Battle over Jobless Benefits

September 27, 1991

President Bush's painful efforts to stave off a budget-busting Democratic bid to extend unemployment benefits could come a cropper as the long-promised recovery fails to materialize. Signs of weakness in the economy coincide with House and Senate approval of $6 billion measures that the Republican president has vowed to veto. The showdown this month will be the first real issues-oriented battle of the 1992 run for the White House.

Mr. Bush had counted on a clear bounce-back from recession to counter his political opponents. Instead, declining consumer confidence, flatness in the housing market, a fall in orders for durable goods and rising demand for unemployment compensation give the Democrats ammunition to argue that a domestic "emergency" exists that is every bit as compelling as the "emergencies" Mr. Bush declared to aid beleaguered foreigners.
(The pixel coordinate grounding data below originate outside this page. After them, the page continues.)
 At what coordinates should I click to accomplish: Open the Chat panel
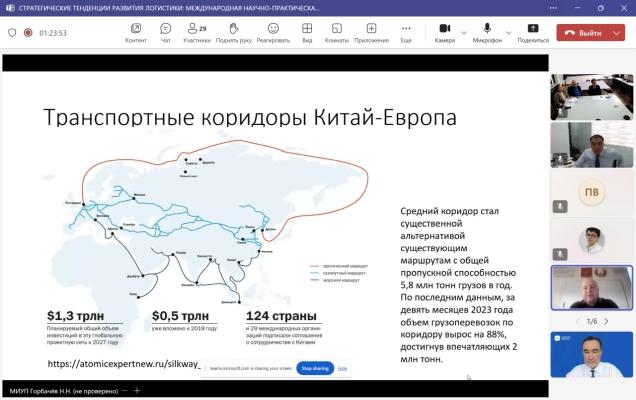pos(166,31)
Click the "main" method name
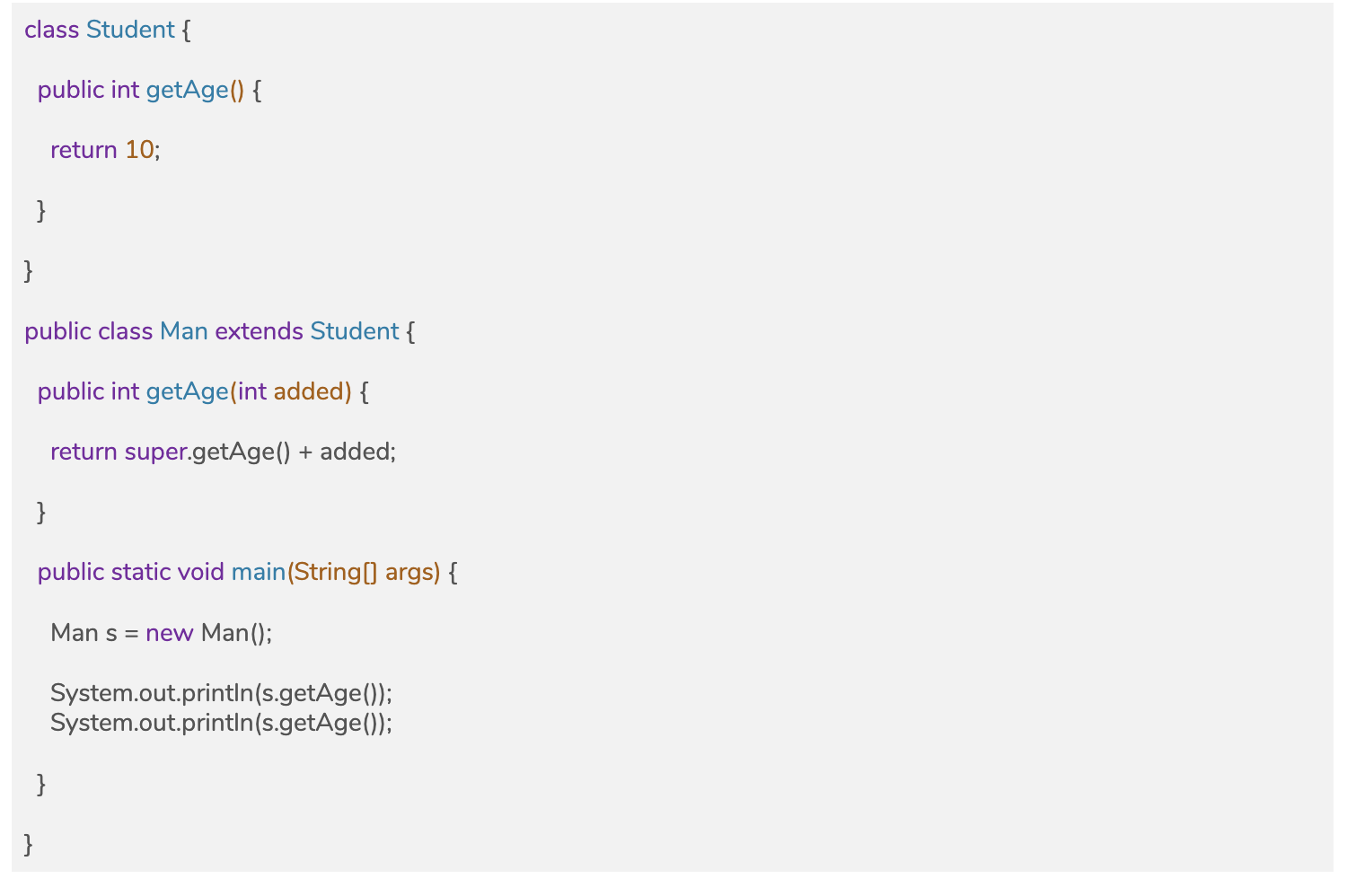The image size is (1356, 896). coord(258,572)
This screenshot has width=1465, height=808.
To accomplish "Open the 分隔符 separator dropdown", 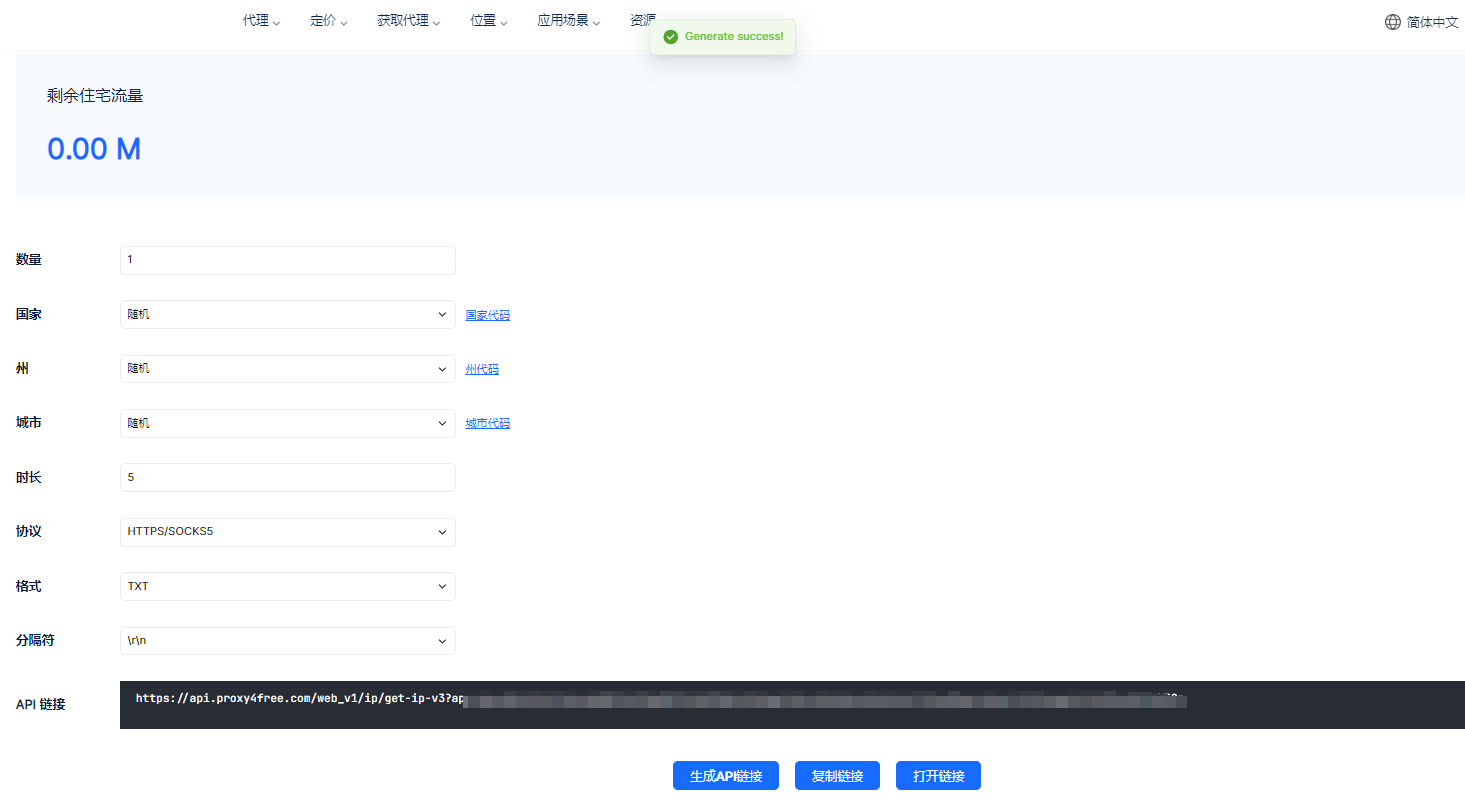I will pos(287,641).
This seductive mixture of apples and oranges puts GOP legislators on the spot. They may know intellectually that U.S. world leadership imposes requirements materially different from domestic needs. But they are also hearing from constituents -- especially articulate white-collar voters -- who feel entitled to greater government help.

In the crucial Senate roll-call this week, 13 Republicans deserted the president to approve the extension of the 26-week limit on jobless benefits by as many as 20 weeks (probably 10 in Maryland). This provided a theoretically veto-proof margin of 69-30 for passage. But the White House remained outwardly confident that three or four Republicans could be lured back, thus giving Mr. Bush his 12th straight victory in an override fight.

The danger for the president is that this could be a Pyrrhic victory if the recovery remains flabby to non-existent. The downturn has already lasted more than a year. As an estimated 300,000 workers exhaust their benefits each month, thus adding to welfare roles, the number of financially strapped voters grows to formidable proportions. This was a message brought back to Washington by lawmakers after visits home during the August recess.

Before the Labor Day break, members of Congress gave themselves a cheap vote by approving a benefits-extension bill that Mr. Bush could sign and then nullify by refusing to declare an "emergency." This time House members retaliated with a measure the president has to implement or veto, and the Senate is expected to go along. There will be no dodge, no political sleight of hand.

Given this unhappy situation, what should the president do? We believe some extension of benefits is in order. Funds so distributed will put money into the pockets of hard-pressed consumers who will have to spend it quickly, thus providing undergirding for the economy. But Mr. Bush should stick to his stand that such outlays must be offset by added revenues or cuts in other domestic programs. Otherwise, last year's deficit-fighting budget agreement will become the latest victim of fiscal irresponsibility along the Potomac.